Both of these are pretty unacceptable. Not everyone writes all of their code as templates.

You can initialize a std::array from a braced-init-list ({} with stuff in the middle). But that's not the same thing as a std::intiializer_list. The array class is an aggregate type. It is a struct that contains a single element, which is a public array.
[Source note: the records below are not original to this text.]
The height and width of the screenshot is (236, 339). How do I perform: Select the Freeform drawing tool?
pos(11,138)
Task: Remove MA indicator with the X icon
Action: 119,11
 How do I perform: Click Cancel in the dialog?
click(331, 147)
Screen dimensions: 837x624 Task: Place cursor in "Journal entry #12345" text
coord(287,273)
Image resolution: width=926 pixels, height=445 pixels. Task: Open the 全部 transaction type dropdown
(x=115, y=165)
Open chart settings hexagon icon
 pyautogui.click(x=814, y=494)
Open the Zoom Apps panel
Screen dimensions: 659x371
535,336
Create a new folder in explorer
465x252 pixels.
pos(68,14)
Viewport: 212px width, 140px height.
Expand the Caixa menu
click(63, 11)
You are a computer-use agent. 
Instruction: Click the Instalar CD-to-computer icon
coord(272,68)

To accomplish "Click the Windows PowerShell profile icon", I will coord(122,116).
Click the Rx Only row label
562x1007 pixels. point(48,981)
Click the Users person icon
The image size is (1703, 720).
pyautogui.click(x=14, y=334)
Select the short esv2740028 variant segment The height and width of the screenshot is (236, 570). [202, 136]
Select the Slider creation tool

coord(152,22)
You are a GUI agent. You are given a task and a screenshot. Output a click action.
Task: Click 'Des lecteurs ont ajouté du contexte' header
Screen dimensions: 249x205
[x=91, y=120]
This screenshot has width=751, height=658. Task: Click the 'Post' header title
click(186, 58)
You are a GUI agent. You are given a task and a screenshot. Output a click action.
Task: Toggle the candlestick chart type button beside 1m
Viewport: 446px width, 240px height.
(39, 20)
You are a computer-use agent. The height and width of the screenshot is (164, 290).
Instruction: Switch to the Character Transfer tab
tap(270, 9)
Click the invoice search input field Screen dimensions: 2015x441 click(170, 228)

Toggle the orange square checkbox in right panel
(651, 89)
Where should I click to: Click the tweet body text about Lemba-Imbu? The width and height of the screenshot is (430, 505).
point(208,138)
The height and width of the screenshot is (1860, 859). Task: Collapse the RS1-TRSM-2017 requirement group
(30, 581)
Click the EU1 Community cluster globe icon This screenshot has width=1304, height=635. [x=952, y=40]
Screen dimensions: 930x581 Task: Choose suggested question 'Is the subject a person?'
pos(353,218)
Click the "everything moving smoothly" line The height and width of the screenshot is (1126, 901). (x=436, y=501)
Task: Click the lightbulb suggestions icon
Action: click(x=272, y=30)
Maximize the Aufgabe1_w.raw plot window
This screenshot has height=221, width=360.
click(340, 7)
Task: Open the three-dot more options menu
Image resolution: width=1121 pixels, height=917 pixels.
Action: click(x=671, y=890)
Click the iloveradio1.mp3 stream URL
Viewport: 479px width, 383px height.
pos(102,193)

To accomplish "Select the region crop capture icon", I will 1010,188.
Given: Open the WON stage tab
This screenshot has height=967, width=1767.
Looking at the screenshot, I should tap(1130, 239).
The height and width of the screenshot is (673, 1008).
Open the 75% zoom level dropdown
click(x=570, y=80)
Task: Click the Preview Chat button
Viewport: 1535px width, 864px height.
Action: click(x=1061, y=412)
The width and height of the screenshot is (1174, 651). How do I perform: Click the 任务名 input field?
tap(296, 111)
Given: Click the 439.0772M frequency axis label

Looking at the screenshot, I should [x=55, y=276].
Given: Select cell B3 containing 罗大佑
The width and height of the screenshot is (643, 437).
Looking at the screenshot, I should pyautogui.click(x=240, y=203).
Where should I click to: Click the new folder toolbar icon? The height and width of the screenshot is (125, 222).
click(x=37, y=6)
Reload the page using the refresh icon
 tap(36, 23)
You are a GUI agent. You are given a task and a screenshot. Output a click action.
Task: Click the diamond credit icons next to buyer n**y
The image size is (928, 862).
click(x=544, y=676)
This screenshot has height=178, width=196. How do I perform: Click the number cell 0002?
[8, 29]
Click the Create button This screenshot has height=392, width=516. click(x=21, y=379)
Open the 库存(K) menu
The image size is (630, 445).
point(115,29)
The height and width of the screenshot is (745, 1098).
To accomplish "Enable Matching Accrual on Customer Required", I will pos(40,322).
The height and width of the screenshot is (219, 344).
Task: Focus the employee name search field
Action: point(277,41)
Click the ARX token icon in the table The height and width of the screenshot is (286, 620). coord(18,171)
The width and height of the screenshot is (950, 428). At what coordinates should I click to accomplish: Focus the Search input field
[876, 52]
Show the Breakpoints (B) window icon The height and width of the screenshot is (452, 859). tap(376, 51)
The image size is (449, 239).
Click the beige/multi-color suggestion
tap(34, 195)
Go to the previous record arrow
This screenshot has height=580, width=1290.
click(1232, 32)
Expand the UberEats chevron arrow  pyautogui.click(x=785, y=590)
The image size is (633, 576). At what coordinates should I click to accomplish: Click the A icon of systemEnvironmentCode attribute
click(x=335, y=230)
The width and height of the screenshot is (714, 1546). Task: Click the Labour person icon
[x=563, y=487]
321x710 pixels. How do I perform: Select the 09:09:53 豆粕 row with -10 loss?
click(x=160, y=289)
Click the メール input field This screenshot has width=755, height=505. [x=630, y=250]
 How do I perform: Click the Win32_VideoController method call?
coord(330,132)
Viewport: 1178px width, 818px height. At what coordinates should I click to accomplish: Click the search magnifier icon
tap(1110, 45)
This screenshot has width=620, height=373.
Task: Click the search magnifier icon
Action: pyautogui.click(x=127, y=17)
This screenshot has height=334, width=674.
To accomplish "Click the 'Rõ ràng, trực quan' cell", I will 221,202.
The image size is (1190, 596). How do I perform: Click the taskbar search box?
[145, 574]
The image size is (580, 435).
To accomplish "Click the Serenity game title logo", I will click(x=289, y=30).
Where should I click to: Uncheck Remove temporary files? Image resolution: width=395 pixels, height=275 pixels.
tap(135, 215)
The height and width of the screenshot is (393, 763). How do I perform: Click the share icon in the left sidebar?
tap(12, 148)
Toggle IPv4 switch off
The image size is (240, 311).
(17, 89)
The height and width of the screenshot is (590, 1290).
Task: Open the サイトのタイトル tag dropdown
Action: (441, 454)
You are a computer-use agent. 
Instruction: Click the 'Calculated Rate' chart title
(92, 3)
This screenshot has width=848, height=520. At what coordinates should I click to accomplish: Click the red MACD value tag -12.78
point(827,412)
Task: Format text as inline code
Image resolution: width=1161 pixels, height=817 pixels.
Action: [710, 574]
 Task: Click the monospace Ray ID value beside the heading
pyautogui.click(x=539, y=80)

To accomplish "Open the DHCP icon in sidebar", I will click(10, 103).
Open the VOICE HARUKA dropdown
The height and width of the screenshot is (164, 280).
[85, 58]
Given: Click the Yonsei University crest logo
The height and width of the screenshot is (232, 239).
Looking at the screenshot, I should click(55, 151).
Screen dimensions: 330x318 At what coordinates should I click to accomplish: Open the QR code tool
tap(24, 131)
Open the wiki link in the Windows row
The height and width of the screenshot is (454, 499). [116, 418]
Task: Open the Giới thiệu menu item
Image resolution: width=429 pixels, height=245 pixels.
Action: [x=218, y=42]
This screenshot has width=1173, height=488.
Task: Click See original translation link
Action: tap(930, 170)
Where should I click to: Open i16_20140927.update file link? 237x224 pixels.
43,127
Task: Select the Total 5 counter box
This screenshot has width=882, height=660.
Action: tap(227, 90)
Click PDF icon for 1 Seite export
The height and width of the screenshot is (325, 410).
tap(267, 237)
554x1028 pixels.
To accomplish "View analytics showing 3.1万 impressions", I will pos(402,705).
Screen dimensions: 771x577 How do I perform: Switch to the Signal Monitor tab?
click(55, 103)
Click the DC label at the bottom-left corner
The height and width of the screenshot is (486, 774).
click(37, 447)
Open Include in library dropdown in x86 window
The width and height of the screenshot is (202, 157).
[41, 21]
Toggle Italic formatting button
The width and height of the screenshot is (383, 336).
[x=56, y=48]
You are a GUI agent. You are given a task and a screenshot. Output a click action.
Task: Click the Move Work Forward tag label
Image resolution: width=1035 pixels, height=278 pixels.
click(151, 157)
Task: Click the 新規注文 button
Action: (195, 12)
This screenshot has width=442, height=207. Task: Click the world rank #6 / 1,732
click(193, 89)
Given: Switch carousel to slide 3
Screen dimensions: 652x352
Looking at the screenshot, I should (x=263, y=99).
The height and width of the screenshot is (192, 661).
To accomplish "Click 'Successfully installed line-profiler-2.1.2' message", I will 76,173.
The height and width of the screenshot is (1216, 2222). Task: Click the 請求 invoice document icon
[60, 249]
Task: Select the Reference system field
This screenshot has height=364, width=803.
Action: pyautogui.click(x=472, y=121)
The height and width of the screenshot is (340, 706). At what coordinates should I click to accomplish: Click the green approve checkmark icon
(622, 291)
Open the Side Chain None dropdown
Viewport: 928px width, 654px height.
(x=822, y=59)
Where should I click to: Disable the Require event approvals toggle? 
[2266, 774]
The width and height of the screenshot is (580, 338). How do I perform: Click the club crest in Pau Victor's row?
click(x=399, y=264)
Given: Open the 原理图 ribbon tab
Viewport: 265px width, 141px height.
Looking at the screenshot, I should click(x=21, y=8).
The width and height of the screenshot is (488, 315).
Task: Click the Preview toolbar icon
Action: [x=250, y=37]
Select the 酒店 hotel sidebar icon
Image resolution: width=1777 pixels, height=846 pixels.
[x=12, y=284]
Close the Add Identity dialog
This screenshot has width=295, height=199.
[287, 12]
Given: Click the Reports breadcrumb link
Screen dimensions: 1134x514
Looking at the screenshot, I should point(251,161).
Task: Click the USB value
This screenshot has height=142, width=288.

Therefore, on a conforming C++11 implementations, this should compile:

std::array<int, 3> myArray = {1, 3, 5};

However, {1, 3, 5} is not a std::initializer_list object; it is merely a braced-init-list, which can be used to initialize appropriate types.

You cannot pass a std::initializer_list object to the constructor of an aggegate (because aggregates have no constructors), but you can use a braced-init-list to invoke aggregate initialization to initialize a std::array, just as you would for any struct containing an array.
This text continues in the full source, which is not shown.